### GOAL OF THE EXERCISE
Render the records starting at the line containing "You are a computer-use" and ending at the line containing "The width and height of the screenshot is (1858, 511)." as a two-column CSV with the headers request and answer. Give one row per record, with each field in double quotes and any line breaks replaced by spaces.

• • • •

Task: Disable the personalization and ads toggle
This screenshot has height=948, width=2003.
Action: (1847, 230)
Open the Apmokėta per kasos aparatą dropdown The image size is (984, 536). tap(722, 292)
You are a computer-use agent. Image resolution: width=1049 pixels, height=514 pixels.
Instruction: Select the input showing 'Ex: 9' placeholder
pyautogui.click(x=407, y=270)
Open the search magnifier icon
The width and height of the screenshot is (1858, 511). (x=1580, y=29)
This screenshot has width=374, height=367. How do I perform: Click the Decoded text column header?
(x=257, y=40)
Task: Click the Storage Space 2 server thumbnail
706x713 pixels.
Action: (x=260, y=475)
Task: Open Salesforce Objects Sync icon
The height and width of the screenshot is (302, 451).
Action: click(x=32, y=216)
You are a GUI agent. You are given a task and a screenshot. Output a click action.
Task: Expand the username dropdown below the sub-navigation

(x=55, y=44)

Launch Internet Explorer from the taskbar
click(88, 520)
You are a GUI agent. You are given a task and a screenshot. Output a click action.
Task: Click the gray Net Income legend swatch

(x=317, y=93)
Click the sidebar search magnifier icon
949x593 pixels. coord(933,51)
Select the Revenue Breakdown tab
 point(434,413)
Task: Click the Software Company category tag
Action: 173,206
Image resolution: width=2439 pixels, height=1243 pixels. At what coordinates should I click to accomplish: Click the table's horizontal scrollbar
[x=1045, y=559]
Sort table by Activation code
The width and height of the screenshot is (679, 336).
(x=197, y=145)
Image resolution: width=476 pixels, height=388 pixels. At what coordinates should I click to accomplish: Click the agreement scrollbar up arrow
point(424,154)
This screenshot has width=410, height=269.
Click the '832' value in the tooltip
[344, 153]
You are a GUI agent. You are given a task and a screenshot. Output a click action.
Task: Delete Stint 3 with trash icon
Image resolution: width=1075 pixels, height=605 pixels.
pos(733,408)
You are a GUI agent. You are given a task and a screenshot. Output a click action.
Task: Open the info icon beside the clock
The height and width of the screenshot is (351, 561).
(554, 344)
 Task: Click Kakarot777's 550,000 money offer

• • • •

### ANSWER TO THE TASK
request,answer
"You are a computer-use agent. Image resolution: width=1049 pixels, height=514 pixels. Instruction: Select the input showing 'Ex: 9' placeholder","pyautogui.click(x=407, y=270)"
"Open the search magnifier icon","The width and height of the screenshot is (1858, 511). (x=1580, y=29)"